When was the last time you sat down, or took a walk, to think about what makes this one life you have meaningful. What makes it worth living.
When was the last time you took a break from solving problems, completing tasks, and pursuing your goals to ask whether those goals were the right ones to pursue.
Generally, you need to devote some serious time to self reflection to figure out what really makes you want to get out of bed in the morning.
You do not have to resolve to save the World, but you do have to find your reason to live.
Forces bigger than yourself – marketing and pop culture – shape your goals without you realizing it, guiding your life for you, often in directions that, were you to think about it, you would want to resist.
Life becomes a series of consumer decisions based on your preferences for this or that experience, or a mad race for some vaguely-defined success.
Religions (Buddhism, Judaism, Christianity, Islam) and philosophical (utilitarianism and Nietzscheanism) traditions of imagining the good life have oriented the lives of billions of Humans for centuries.
And they offer deep, fertile resources for our reflection on what matters and why.

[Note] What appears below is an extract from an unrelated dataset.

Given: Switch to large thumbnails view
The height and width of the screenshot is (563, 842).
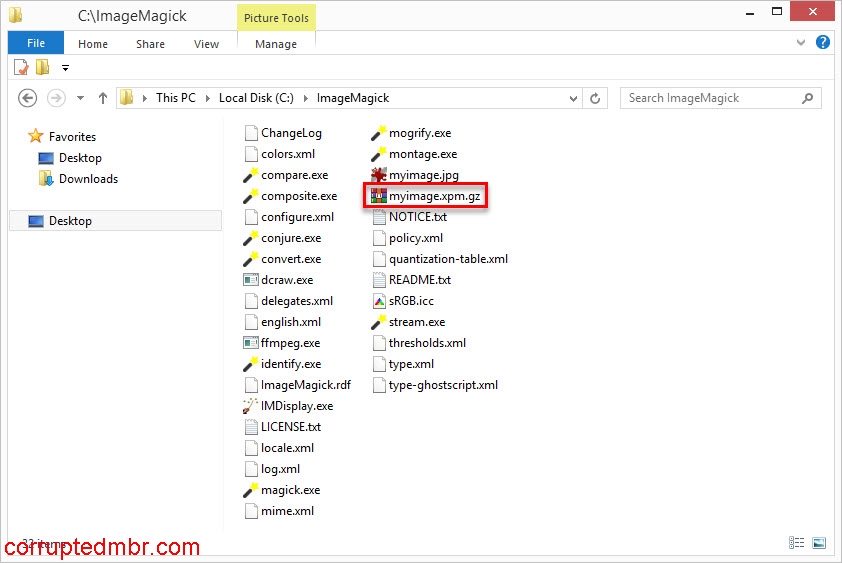Looking at the screenshot, I should (x=819, y=543).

And philosophers have made it their business to answer that question in all sorts of unique ways.
Yes, life is worth living because God made us this way or because we are something special in the universe. But in our secular culture you might need a better answer.
Shifting from your success mindset to a meaning mindset is the key to the answer to turning things around.
And since purpose is subjective, it is not important what you choose, it only matters that you have it – and that it is truly meaningful to you.
In an ideal World, most people will want to live a life of pleasure, positive engagement, and meaning.
However, throughout life you often have to make tough choices between what is right and what is profitable or between what is meaningful and what is pleasurable.